Square
aspectA square (90°) creates friction between two planets — they work at cross-purposes, generating pressure that demands action or resolution. It's the most commonly associated aspect with challenge and growth.
Two planets 90° apart are in square. They don't blend or flow — they push against each other. The friction is real, and it's activating. Square aspects tend to correlate with the periods in life where things feel stuck, decisions are forced, or the gap between where you are and where you want to be becomes impossible to ignore. Squares aren't bad. They're demanding. Many accomplished people have prominent square aspects in their natal charts — the friction becomes drive, or necessity, or an unusual ability to work through difficulty. The problem with a square isn't that it creates tension; it's that unexamined tension tends to express as avoidance, compulsion, or misdirected energy. In transit, a square to a natal point describes a period when the themes of that point are under pressure. Something needs to move, change, or be confronted. The transiting planet is not cooperating smoothly — it's creating a demand.

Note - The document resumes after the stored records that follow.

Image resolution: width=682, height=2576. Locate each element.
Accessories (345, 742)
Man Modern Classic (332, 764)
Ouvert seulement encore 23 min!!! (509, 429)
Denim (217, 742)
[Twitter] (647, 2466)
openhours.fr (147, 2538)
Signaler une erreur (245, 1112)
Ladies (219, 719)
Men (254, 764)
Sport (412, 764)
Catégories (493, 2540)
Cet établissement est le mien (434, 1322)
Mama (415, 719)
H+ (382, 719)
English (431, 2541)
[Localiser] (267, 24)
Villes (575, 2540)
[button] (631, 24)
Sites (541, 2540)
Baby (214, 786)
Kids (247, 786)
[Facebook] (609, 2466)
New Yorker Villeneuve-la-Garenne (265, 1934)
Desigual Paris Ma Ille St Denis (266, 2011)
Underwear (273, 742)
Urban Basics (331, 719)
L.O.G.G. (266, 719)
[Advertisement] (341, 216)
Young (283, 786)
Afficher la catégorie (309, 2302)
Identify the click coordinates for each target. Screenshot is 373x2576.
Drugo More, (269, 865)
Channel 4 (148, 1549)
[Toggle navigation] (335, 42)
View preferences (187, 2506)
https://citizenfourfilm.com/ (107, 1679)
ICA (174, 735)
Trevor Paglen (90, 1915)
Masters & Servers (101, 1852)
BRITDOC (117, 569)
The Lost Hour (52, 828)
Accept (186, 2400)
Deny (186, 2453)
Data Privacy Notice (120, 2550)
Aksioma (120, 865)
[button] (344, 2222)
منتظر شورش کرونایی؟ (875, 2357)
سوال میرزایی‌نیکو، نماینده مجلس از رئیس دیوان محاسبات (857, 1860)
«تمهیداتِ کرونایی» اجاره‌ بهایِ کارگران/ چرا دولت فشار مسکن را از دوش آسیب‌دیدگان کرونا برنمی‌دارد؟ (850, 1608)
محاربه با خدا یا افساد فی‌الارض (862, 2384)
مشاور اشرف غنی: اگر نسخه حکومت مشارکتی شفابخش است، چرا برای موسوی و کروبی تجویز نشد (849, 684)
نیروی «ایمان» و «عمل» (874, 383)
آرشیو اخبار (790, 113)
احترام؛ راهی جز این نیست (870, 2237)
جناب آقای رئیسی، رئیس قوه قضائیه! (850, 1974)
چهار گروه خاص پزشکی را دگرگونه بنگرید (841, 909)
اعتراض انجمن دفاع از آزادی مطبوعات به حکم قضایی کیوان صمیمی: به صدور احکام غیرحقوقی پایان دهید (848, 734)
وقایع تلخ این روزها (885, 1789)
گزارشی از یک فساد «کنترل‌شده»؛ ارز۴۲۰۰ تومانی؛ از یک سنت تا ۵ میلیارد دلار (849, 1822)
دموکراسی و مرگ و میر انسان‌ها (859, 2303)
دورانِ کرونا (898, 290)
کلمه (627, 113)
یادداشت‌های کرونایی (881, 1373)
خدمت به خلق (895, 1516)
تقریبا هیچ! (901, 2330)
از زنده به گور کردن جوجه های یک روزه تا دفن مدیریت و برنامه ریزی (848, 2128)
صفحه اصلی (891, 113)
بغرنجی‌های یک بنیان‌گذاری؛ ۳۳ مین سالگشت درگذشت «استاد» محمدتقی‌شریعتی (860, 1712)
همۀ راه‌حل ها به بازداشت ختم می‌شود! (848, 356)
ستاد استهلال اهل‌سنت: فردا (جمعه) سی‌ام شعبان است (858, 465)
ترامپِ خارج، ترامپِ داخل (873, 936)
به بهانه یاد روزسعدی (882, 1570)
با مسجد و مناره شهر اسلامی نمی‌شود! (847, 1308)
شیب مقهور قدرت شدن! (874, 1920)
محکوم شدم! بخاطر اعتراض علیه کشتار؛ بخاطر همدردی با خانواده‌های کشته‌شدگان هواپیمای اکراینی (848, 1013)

The square is considered the most growth-producing aspect in much of psychological astrology: it doesn't let you be comfortable, which means it doesn't let you be static.
Not: A square is not a sign of failure or a broken chart. Natal squares describe recurring tensions that also tend to be recurring sources of development. Not every difficult period corresponds to a square, and not every square produces a difficult period.
The association of the 90° angle with friction is an ancient interpretive tradition, not an empirically derived finding. The framework is useful for reflection, not for predicting events.